IMPRESSION À LA CUVE

avec Charade

vendredi • samedi • dimanche

Nous sommes Charlotte et Adèle, nous représentons respectivement l’impression à la cuve et la couture.
L’impression à la cuve est une technique ancienne d’impression/décoration de papier artisanale et manuelle. Le principe est de faire flotter des encres ou peintures dans une cuve d’eau puis de créer des motifs en surface. On dépose ensuite une feuille de papier sur la surface de l’eau pour imprimer le motif dessus. Enfin, il ne reste plus qu’à laisser sécher la feuille et nous voilà avec un papier décoré et imprimé à la main.
Cette technique, qui nous vient d’Orient sous le nom d’Ebru ou “art du nuage”, est introduite en Europe vers le XVIIème s. où elle s’imposera comme technique décorative majeure dans l’art de la reliure.
L’impression sur supports autres que le papier, permet ensuite de les coudre et d’en faire des objets.

Nos parcours:
Charlotte est issue des arts appliqués et est artisan peintre en décor de formation (trompe l’œil et imitation de matière), cela fait maintenant un peu plus d’un an qu’elle expérimente l’impression à la cuve. Après deux ans en tant qu’artiste intervenante et professeur de peinture au sein d’un centre social, elle a décidé de prendre le temps de se consacrer à l’apprentissage de cet artisanat, motivée par les retours des visiteurs lors de la toute première présentation de son travail au marché de Léon de l’année dernière. C’est en s’installant en région rennaise en janvier 2019 qu’elle rencontre Adèle, couturière autodidacte à ce moment là. Ingénieure agronome de formation, Adèle souhaite se former et se professionnaliser en couture. Après 6 mois à travailler en parallèle dans le même atelier, l’envie de croiser nos savoir-faire nous à amener à créer une collaboration impression/couture, sous le nom de Charade. Ensemble nous proposons des objets pratiques et uniques grâce à l’impression en tirage unique. Accessoires du quotidien et papeterie principalement.
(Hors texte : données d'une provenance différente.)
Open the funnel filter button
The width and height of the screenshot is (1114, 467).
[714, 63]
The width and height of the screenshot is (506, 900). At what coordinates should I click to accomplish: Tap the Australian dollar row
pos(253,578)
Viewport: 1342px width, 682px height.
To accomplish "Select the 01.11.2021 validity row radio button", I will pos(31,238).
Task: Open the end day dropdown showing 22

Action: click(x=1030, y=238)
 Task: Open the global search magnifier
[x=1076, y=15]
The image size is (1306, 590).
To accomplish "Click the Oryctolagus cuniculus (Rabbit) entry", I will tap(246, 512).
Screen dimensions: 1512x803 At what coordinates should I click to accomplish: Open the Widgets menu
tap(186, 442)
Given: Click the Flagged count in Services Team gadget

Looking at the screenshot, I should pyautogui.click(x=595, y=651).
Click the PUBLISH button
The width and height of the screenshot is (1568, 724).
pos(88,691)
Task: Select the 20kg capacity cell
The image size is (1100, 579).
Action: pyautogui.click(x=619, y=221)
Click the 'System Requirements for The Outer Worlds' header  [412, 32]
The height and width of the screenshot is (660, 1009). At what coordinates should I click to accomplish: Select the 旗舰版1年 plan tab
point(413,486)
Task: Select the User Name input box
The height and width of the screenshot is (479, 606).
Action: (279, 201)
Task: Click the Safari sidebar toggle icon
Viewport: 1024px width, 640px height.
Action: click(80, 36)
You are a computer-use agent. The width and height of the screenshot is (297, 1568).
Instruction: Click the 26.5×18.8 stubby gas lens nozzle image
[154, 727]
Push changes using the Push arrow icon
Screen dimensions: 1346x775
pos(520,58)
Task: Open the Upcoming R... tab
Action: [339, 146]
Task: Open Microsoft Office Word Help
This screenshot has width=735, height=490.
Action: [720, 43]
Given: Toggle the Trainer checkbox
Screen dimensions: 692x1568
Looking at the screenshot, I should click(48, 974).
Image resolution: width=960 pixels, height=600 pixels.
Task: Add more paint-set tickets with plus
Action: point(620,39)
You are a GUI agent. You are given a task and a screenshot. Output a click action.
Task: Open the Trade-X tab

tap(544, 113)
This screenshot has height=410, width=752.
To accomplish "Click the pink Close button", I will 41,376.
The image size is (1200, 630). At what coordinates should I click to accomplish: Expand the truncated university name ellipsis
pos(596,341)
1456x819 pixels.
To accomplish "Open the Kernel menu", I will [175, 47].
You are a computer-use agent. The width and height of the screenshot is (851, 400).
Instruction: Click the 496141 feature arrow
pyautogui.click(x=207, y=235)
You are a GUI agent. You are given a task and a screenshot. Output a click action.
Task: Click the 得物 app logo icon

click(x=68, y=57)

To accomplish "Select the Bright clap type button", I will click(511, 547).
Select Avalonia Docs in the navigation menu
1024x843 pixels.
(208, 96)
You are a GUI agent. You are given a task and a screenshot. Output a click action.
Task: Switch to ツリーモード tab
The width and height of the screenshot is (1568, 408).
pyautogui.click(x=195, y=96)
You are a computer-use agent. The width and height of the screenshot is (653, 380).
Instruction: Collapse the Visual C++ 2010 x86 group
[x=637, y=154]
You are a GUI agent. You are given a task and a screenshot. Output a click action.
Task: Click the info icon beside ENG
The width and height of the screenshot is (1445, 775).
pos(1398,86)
Afin de ne pas encourager la (sur)production de matières neuves et de montrer qu’il y a de quoi largement faire avec ce qui a été déjà produit, voire utilisé, nous essayons au maximum de travailler avec des matériaux de seconde main: rachat de chutes et fin de stocks de professionnels et particuliers (encres d’imprimerie, mercerie, cuir, papeterie, bâches d’événementiel).

Ateliers proposés:
Les temps de séchages et la logistique nécessaires à la réalisation d’impressions à la cuve étant trop importants, nous proposerons des ateliers autour de l’initiation à l’impression/décoration à la main et à la couture/façonnage.

– Fabrication et impression de petits objets: pochettes imperméables en bâches de récupération et carnets reliés à la machine à coudre. Comme l’année dernière, vous retrouverez la technique de l’impression de bulles colorées flottant à la surface d’un bac d’eau, pour imprimer vos couvertures de carnets et morceaux de bâches pour la confection de vos pochettes.

– Nous proposerons aussi des ateliers de bricolage divers avec toutes nos chutes de matières imprimées à la cuve. Vous pourrez être guidé.es sur la réalisation d’enveloppes, marques pages, petite couture, bijoux… ou laisser libre cours à votre imagination.

Pourquoi nous participons au marché de Léon? Pour le rapport à la transmission et au prix libre !
La transmission nous a toujours beaucoup parlées parce qu’elle se fait toujours dans les deux sens, elle apporte autant qu’elle donne. Nous aimons l’idée de rendre les gens autonomes dans la création, de leur montrer que la créativité est à la portée de tous.tes et de désacraliser les pratiques artistiques et artisanales (sans pour autant renier un apprentissage et une maîtrise qui demandent du temps).
Quant au prix libre, en dehors de l’enjeu éducatif qu’il porte et que nous trouvons très riche pour notre rapport à la consommation et à l’artisanat, au fait main, au “fait soi-même”, il est aussi très intéressant pour nous qui débutons dans la création et donc la vente de nos créations. Il est toujours difficile de donner un prix à nos productions et nous aimons l’idée d’y réfléchir tous.tes ensemble. Prix juste? Prix d’usage? Prix solidaire? Questionner et s’essayer au prix libre peut faire peur même si l’on croit aux valeurs qu’il porte. Le marché de Léon nous donne la chance de tenter l’expérience de manière encadrée et collective.